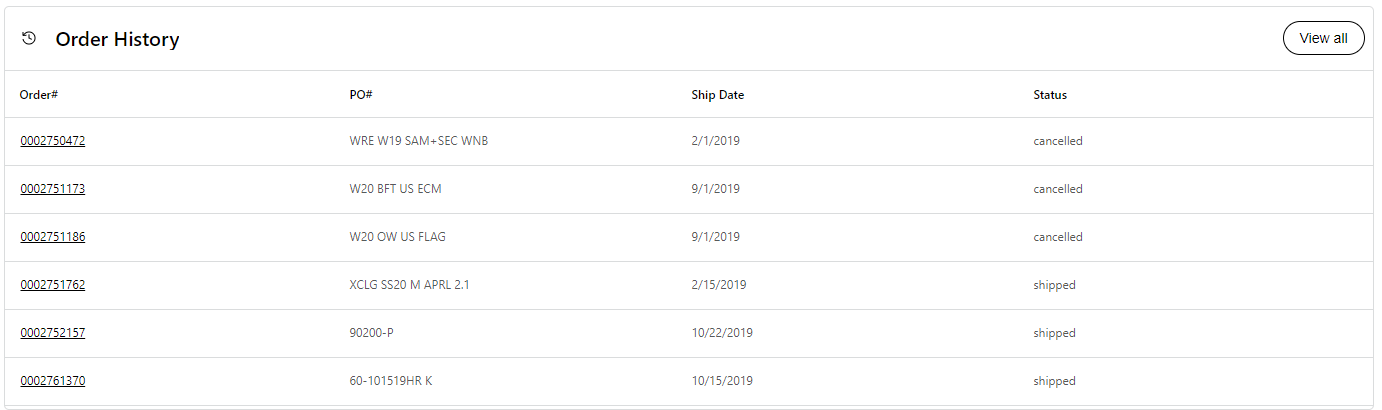Click the Status column header

[1050, 95]
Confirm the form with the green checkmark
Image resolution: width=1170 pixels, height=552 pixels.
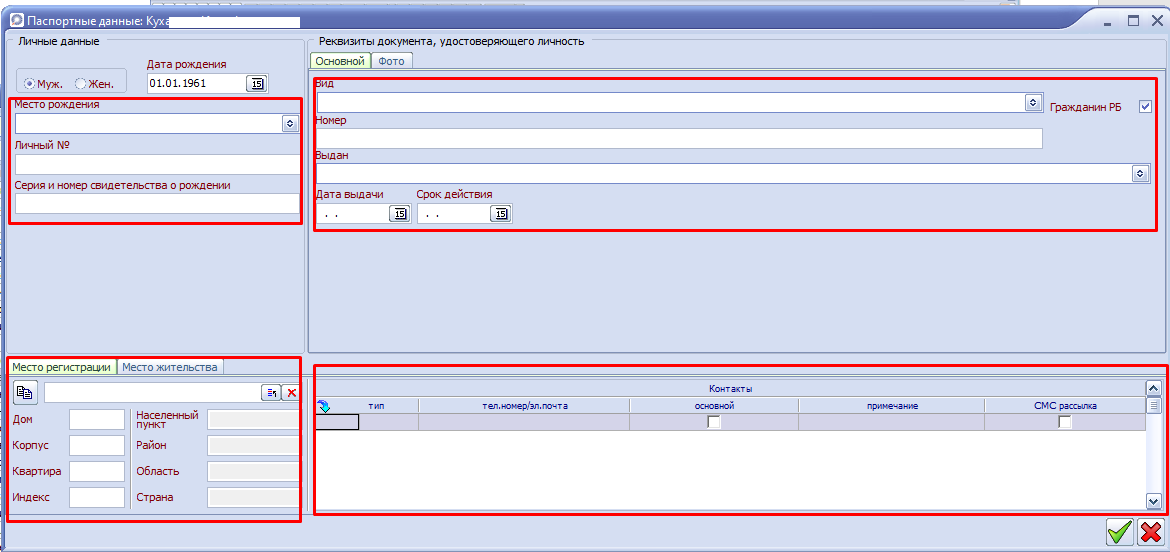(x=1120, y=531)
++++++++++
TASK> Output every line of the records above as a Markdown table with the columns Row and Line, putting the row number in Row and the line itself in Line. Skip blank lines, and leave the pictures out of the answer.

WRITTEN REPLY>
| Row | Line |
|---|---|
| 1 | Click the Status column header |
| 2 | [1050, 95] |
| 3 | Confirm the form with the green checkmark |
| 4 | Image resolution: width=1170 pixels, height=552 pixels. |
| 5 | (x=1120, y=531) |